Many of the papers are related to matrix completion at the end but with all the talk about 3d in the past few entries, something equally exciting is getting into the business of learning depth information as in Learning sparse representations of depth by Ivana Tosic, Bruno A. Olshausen, Benjamin J. Culpepper. The abstract reads:
We propose a method for learning sparse representations of depth (disparity) maps, which is able to cope with noise and unreliable depth measurements. The proposed algorithm relaxes the usual assumption of the stationary noise model in sparse coding and enables learning from data corrupted with spatially varying noise or uncertainty. Different noise statistics at each pixel location are inferred from the data, and the learning rule is adapted with respect to the noise level. The effectiveness of the method is demonstrated by denoising depth maps obtained from laser range scanners and a time of flight camera. We then propose a two-layer graphical model for inferring depth from stereo by including a sparsity prior on local depth features learned by the algorithm. Depth inference is defined as a maximum aposteriori estimation problem on this graph. In contrast to smoothness priors that are based on pairwise correlations, sparse priors capture higher-order dependencies in the depth structure. Our results demonstrate that sparse priors reduce the depth estimation error obtained by the state of the art graph cut algorithm.

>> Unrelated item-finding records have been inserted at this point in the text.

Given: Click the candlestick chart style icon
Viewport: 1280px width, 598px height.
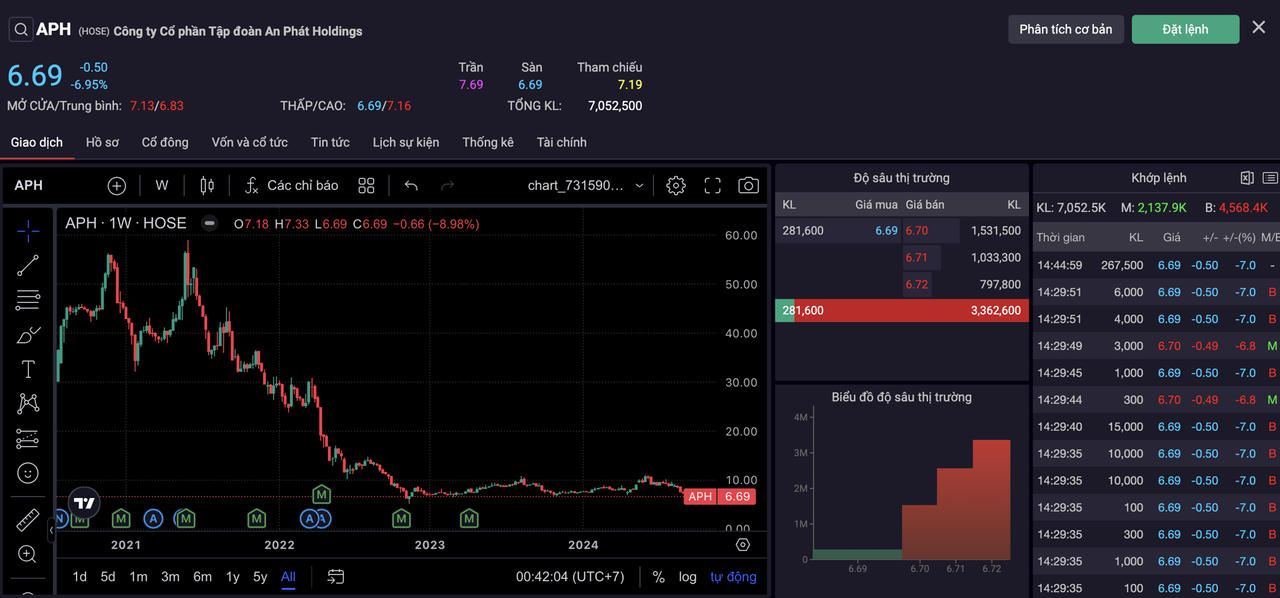Looking at the screenshot, I should coord(207,185).

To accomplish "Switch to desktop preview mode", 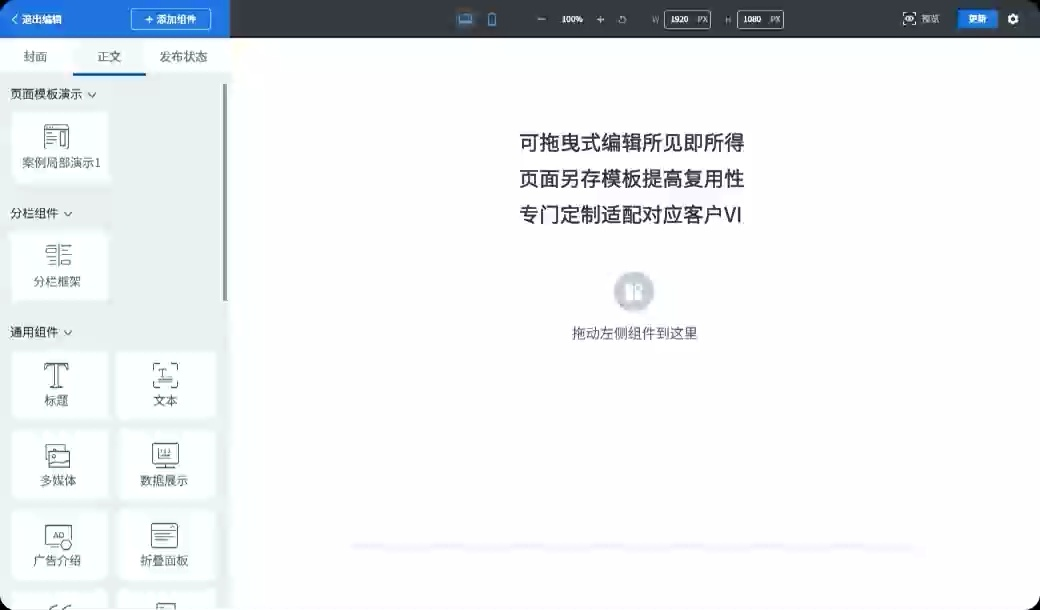I will pyautogui.click(x=464, y=18).
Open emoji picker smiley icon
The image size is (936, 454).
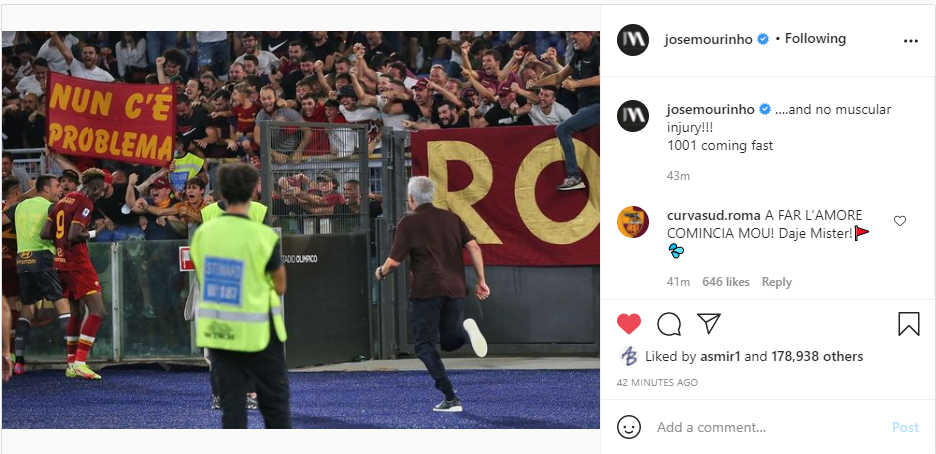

then we have a paper on a continuing interest of mine: Quantifying the performance of compressive sensing on scalp EEG signals by Amir M. Abdulghani, Alexander J. Casson and Esther Rodriguez-Villegas. The abstract reads:
The next paper has a surprising statement on comparing l_p and l_1 recovery:Compressive sensing is a new data compression paradigm that has shown significant promise in fields such as MRI. However, the practical performance of the theory very much depends on the characteristics of the signal being sensed. As such the utility of the technique cannot be extrapolated from one application to another. Electroencephalography (EEG) is a fundamental tool for the investigation of many neurological disorders and is increasingly also used in many non-medical applications, such as Brain-Computer Interfaces. This paper characterises in detail the practical performance of different implementations of the compressive sensing theory when applied to scalp EEG signals for the first time. The results are of particular interest for wearable EEG communication systems requiring low power, real-time compression of the EEG data.
On the Performance of Sparse Recovery via L_p-minimization (0 \le p \le 1) by Meng Wang, Weiyu Xu, Ao Tang. The abstract reads:
It is known that a high-dimensional sparse vector x* in R^n can be recovered from low-dimensional measurements y= A^{m*n} x* (m \lt n) . In this paper, we investigate the recovering ability of l_p-minimization (0 \le p \le1) as p varies, where l_p-minimization returns a vector with the least l_p ``norm'' among all the vectors x satisfying Ax=y. Besides analyzing the performance of strong recovery where l_p-minimization needs to recover all the sparse vectors up to certain sparsity, we also for the first time analyze the performance of ``weak'' recovery of l_p-minimization (0 \le p \lt1) where the aim is to recover all the sparse vectors on one support with fixed sign pattern. When m/n goes to 1, we provide sharp thresholds of the sparsity ratio that differentiates the success and failure via l_p-minimization. For strong recovery, the threshold strictly decreases from 0.5 to 0.239 as p increases from 0 to 1. Surprisingly, for weak recovery, the threshold is 2/3 for all p in [0,1), while the threshold is 1 for l_1-minimization. We also explicitly demonstrate that l_p-minimization (p \lt 1) can return a denser solution than l_1-minimization. For any m/n \lt 1, we provide bounds of sparsity ratio for strong recovery and weak recovery respectively below which l_p-minimization succeeds with overwhelming probability. Our bound of strong recovery improves on the existing bounds when m/n is large. Regarding the recovery threshold, l_p-minimization has a higher threshold with smaller p for strong recovery; the threshold is the same for all p for sectional recovery; and l_1-minimization can outperform l_p-minimization for weak recovery. These are in contrast to traditional wisdom that l_p-minimization has better sparse recovery ability than l_1-minimization since it is closer to l_0-minimization. We provide an intuitive explanation to our findings and use numerical examples to illustrate the theoretical predictions.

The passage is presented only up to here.